A noi vuol sembrare che la serie di queste considerazioni renda senz’altro chiaro quanto sia poco accettabile quella autentica demonizzazione del “si” che si pratica dall’inizio della campagna referendaria. Una demonizzazione tanto meno accettabile in quanto rinnova stili e procedure della lotta politica in Italia che perpetuano quelli delle ripetute, analoghe e infelicissime esperienze precedenti, dalla pretesa “legge truffa” dei primi anni ’50 in poi. Da questo perpetuarsi non può venire al paese – è chiaro – alcun beneficio. Può venire solo, ancora una volta, il negativo di una tale prassi, che in passato si è rivelato in più occasioni gravemente nocivo anche in momenti di particolare importanza per la vita del paese.
A noi sembra pure che l’approvazione della riforma istituzionale che sarà votata il 4 dicembre prossimo rappresenterebbe un sicuro passo in avanti del paese, conferendo maggiore sicurezza, dinamismo e funzionalità agli istituti della liberaldemocrazia italiana. Certo, se la riforma sarà respinta, si andrà avanti lo stesso e se ne potrà tentare un’altra. Se il governo cade, se ne farà un altro, e, nel caso peggiore, si andrà a nuove elezioni. Nessuno può neppure negare, però, che, se prevarrà il “no”, non solo si sarà perduto una importante occasione di rinnovamento della vita pubblica italiana, non solo dovrà passare molto tempo, molto acqua sotto i ponti di Roma prima che si abbia di nuovo una occasione così importante, ma certamente lo stato attuale, così frammentato e confuso, della politica nazionale diverrà ancora più tale, con sviluppi e incertezze di una estremamente imprevedibile pericolosità per il futuro vicino e meno vicino della vita nazionale.
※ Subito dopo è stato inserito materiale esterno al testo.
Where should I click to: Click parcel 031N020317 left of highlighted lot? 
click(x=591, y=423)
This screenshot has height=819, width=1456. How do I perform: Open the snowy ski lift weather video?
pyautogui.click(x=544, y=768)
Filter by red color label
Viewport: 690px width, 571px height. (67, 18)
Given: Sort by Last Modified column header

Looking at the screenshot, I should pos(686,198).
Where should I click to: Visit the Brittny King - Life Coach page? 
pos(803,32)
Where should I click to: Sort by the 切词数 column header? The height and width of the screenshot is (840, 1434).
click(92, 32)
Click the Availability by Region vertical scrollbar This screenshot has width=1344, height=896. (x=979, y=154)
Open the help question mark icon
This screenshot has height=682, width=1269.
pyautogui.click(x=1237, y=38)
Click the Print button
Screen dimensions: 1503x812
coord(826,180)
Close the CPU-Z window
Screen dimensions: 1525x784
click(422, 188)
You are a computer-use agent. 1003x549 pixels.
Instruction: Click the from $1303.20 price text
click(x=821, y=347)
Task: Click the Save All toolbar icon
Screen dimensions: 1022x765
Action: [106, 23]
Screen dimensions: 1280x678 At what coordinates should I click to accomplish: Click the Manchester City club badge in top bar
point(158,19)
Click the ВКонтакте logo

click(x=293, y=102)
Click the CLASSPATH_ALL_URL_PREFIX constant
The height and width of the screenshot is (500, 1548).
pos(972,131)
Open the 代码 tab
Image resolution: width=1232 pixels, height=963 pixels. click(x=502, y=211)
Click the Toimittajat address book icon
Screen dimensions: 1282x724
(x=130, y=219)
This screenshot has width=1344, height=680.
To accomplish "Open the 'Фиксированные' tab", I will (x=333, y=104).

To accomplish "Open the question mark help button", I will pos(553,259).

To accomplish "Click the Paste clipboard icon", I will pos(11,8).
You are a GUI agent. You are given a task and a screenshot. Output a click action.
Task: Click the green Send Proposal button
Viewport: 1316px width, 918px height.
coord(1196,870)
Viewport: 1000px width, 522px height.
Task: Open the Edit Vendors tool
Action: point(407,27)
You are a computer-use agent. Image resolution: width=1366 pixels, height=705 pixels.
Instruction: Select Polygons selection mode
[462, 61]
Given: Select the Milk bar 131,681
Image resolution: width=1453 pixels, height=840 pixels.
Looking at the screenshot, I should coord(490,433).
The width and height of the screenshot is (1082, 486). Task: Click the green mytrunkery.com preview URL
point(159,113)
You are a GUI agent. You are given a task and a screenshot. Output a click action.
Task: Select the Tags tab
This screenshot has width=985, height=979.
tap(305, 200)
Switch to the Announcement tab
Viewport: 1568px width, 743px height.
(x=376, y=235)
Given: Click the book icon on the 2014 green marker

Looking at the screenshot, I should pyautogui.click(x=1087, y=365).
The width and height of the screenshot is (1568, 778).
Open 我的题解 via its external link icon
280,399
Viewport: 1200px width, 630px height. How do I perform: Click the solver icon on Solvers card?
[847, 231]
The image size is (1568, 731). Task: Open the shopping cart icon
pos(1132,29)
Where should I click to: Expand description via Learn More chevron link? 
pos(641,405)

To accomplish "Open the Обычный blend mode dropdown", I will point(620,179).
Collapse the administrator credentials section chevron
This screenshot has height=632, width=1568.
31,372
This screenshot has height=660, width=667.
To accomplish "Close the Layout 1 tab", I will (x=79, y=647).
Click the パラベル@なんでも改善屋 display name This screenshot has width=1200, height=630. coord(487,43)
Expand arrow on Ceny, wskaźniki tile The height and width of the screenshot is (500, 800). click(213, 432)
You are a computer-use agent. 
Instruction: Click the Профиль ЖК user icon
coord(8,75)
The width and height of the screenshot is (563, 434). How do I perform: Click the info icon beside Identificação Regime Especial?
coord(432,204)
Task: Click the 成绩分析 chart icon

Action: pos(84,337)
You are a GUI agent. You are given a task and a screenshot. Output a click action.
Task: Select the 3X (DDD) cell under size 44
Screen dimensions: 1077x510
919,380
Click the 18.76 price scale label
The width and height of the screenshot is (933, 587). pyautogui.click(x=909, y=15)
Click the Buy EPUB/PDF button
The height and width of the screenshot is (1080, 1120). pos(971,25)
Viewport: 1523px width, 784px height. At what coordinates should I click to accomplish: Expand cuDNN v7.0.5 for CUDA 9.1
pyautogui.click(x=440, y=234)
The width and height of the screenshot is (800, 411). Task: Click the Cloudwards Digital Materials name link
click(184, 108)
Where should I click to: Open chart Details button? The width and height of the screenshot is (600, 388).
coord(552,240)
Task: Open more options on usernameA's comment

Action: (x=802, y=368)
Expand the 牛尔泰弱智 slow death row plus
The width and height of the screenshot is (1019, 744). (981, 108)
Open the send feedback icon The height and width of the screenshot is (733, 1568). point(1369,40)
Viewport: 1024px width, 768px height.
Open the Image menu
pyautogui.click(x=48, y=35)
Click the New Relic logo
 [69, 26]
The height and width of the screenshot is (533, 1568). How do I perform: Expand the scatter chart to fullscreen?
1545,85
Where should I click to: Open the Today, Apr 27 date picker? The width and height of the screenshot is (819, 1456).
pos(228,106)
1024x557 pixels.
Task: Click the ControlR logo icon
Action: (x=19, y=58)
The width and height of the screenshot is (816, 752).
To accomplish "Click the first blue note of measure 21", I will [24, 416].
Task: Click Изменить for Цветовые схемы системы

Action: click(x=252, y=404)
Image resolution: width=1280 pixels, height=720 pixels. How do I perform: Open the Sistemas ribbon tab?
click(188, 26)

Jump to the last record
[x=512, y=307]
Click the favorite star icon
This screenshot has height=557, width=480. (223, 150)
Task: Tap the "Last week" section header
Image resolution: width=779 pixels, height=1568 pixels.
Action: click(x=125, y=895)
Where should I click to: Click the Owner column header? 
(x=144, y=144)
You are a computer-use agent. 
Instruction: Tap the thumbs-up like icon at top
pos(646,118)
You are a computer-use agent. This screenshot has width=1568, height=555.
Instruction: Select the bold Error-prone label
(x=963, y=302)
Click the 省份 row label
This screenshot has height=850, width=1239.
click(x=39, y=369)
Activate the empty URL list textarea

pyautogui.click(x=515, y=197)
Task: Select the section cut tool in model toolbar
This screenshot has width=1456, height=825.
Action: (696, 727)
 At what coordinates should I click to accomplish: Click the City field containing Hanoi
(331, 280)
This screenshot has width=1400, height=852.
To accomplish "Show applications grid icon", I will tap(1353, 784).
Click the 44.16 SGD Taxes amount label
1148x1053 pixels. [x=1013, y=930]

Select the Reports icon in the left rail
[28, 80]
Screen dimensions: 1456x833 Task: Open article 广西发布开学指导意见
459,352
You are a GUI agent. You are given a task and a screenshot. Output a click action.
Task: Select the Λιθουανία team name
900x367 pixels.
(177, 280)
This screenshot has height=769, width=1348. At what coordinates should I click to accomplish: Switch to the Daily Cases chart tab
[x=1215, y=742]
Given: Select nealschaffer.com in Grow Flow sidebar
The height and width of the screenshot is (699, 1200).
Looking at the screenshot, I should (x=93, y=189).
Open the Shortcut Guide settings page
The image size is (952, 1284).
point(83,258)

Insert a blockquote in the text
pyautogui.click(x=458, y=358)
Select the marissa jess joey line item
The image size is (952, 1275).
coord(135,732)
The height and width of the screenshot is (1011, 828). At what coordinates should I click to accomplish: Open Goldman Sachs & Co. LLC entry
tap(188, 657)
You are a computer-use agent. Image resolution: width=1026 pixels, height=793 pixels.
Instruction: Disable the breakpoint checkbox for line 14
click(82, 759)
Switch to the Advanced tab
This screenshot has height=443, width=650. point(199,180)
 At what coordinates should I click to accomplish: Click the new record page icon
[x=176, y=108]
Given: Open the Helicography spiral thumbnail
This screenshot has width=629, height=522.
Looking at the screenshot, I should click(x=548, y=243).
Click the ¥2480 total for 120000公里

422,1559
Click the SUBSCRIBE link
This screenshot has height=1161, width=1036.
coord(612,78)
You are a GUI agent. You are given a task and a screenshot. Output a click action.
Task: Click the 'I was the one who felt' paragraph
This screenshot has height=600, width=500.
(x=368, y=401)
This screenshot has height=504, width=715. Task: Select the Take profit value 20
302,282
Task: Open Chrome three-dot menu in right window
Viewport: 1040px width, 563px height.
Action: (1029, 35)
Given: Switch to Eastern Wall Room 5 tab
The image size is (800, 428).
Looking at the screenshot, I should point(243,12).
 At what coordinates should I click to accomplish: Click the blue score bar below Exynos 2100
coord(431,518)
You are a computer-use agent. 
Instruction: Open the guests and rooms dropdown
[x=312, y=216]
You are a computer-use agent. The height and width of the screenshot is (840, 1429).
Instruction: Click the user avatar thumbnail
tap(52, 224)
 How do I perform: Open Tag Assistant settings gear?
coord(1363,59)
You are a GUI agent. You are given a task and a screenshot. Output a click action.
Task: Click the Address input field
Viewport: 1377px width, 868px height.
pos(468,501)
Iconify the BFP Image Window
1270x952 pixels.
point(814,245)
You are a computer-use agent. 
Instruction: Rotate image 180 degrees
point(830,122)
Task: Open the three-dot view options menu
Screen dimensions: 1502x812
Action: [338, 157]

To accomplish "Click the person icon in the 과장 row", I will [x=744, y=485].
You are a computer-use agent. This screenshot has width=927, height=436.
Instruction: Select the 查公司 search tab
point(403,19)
Non è il timore del “salto nel buio”, e tanto meno è un piccolo espediente di polemica politico-elettorale. È una meditata e ragionevole riflessione sulle questioni in gioco col referendum di dicembre, condotta sulla scorta dell’esperienza ormai settantennale che si è fatta in Italia del regime liberaldemocratico all’italiana.